Kevin Durant Committed to Join Warriors Right After Game 7 of the 2016 Finals

Draymond Green wrangled a monumental, franchise-altering commitment out of Kevin Durant earlier than anyone had previously realized.

Green got in touch with Durant before he even changed out of his uniform following Game 7 of the 2016 NBA Finals.

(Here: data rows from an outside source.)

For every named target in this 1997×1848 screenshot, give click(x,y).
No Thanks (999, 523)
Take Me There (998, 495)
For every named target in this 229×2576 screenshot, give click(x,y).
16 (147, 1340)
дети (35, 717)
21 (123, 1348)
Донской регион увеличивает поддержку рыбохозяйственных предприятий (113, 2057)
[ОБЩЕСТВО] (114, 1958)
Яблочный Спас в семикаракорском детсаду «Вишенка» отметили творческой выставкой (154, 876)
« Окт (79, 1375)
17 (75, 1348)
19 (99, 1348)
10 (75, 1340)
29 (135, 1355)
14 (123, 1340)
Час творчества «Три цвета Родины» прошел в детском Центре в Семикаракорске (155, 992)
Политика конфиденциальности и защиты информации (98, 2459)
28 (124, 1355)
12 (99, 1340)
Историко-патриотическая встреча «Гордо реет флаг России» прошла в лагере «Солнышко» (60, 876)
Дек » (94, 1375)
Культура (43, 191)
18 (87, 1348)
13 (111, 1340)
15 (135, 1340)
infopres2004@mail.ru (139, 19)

(KD, for what it’s worth, has called the tale “100 percent false.”)

Per SI:

And so, at that locker, in that uniform, less than an hour after the most excruciating loss of his life, Green punched up Kevin Durant’s number. “See what we’re missing,” Green says, recounting the text message he sent Durant. “We need you. Make it happen.” Green had been courting Durant for months, but this was his strongest pitch yet, delivered at the most dramatic juncture. “Right after you lose Game 7,” Green says, “shows you’re serious.” Of course the Warriors did not need Durant, not really. They had gone 73–9 without him. But Green would leave nothing to chance. Neither, it turned out, would Durant.

 

The modern megastar is born with basketball’s version of a biological clock, and if ringless at 27, the ticking grows louder than Oracle at tip-off. No one—not even James Harden or Russell Westbrook—can fathom the unique form of pressure placed on the highest class of NBA headliner. It comes from the corporate sponsors, paying the nine-figure shoe contracts, all the way down to the neighborhood friends. “My mom can’t relate,” says Durant. “My dad can’t relate. My brothers can’t relate. There’s probably one guy in the history of the league who really understands.” [LeBron] James, after seven empty seasons in Cleveland, followed the incessant ticking to Miami. Now Durant was on the clock.

 

Green stared at his phone, waiting for a reply. Up to that point the Thunder were confident they would re‑sign Durant when he became an unrestricted free agent on July 1. One Oklahoma City official kept in touch with him through June and was encouraged by his upbeat tone. “The day Golden State lost, everything changed,” the official says. “The phone calls, the text messages, they were more distant.” The Warriors would have to endure a summer’s worth of mortifying memes—punishment for squandering a 3–1 Finals lead—but by the time Green peeled off his home whites and hit the showers, he could sense that his squad would laugh last. Durant’s response flashed across the screen: “I’m ready. Let’s do this.”